Look through the entries for the string "screenshot", and copy each line that holds it.

#### DATA PROVIDED ####

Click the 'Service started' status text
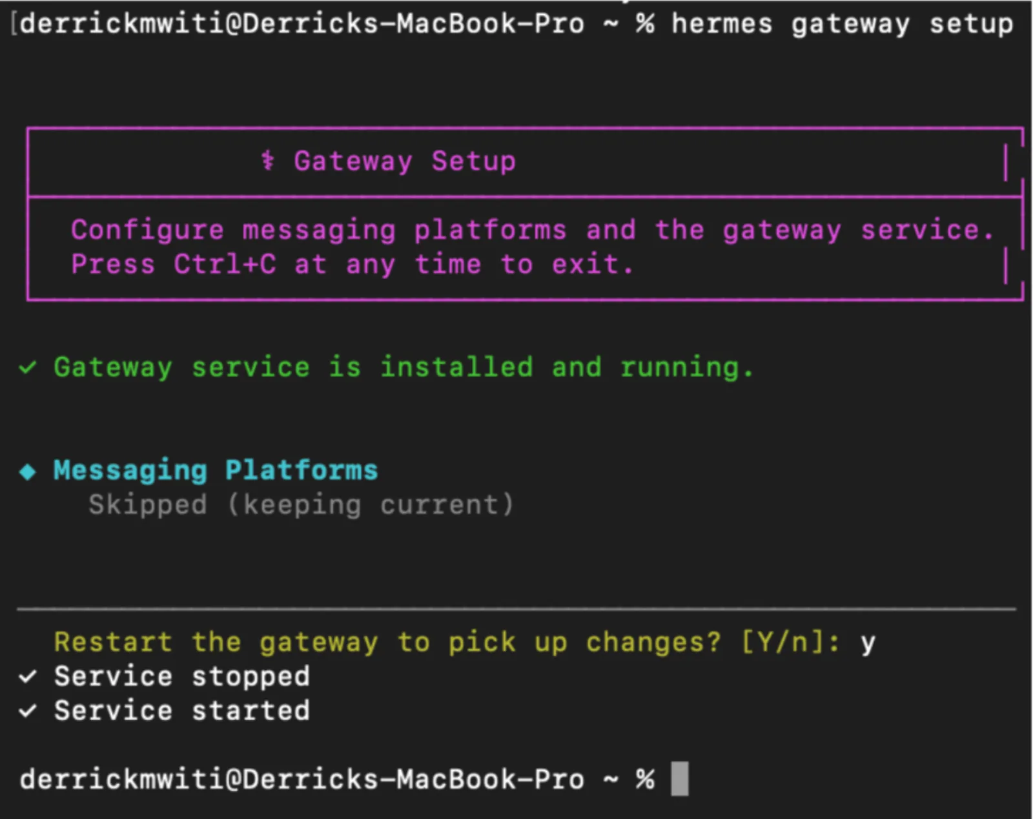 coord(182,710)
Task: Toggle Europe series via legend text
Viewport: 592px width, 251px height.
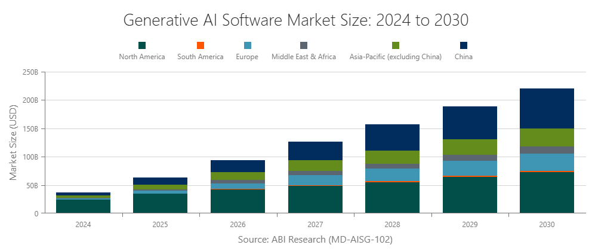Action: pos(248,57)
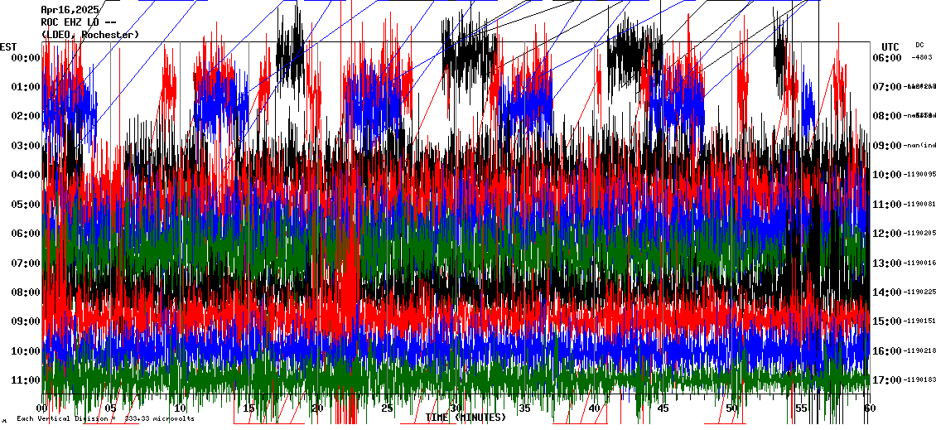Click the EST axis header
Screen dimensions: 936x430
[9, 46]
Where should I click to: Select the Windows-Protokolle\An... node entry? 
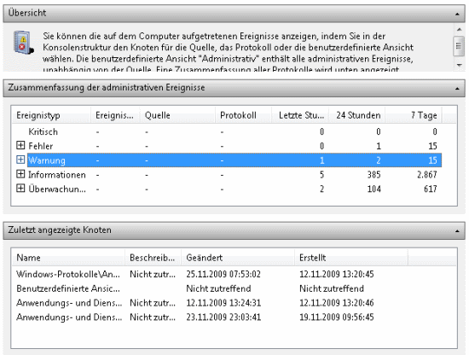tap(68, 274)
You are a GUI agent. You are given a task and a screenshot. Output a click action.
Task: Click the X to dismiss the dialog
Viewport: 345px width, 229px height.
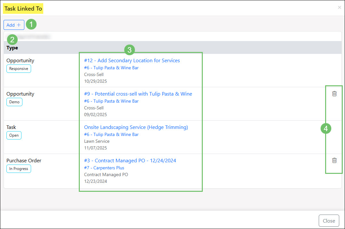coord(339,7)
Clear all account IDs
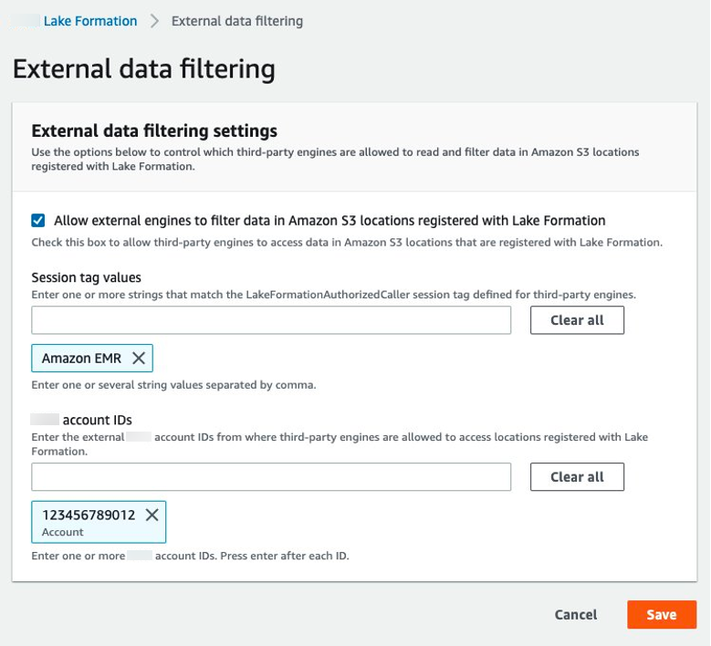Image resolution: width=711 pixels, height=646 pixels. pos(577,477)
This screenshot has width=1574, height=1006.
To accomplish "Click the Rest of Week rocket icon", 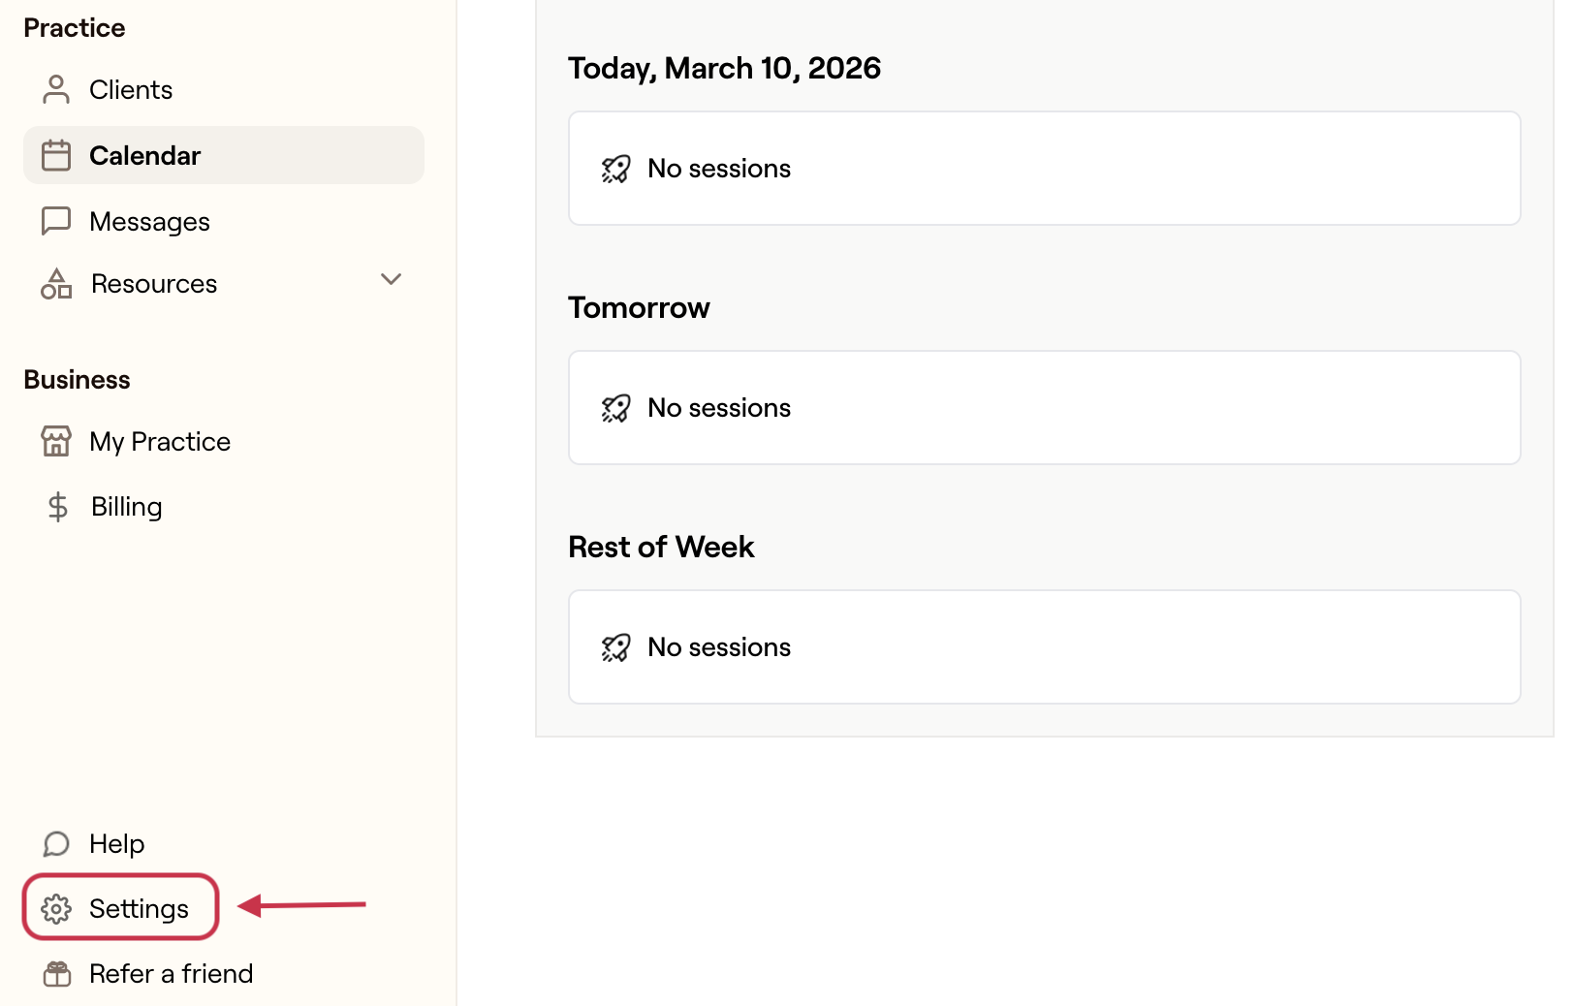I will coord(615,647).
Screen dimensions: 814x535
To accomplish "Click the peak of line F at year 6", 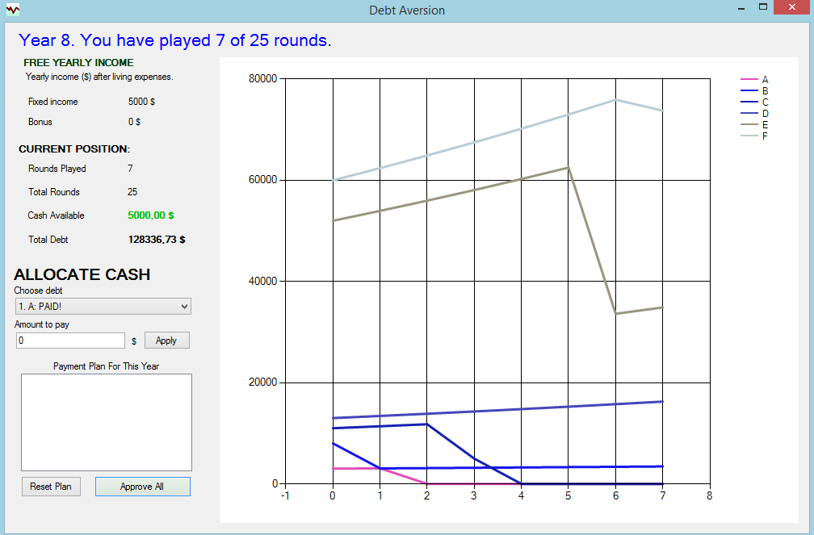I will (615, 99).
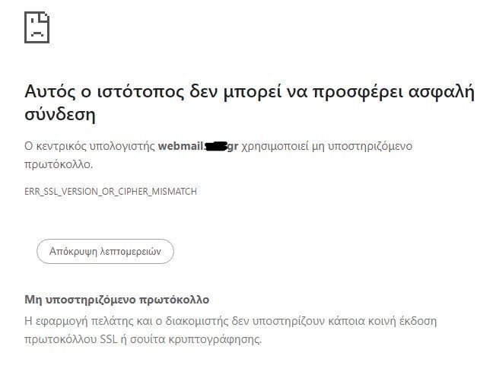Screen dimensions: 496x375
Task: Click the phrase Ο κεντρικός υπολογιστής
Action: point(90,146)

####

FINISHED TASK
You are a GUI agent. You are given a task and a screenshot. Output a click action.
This screenshot has width=1574, height=1006.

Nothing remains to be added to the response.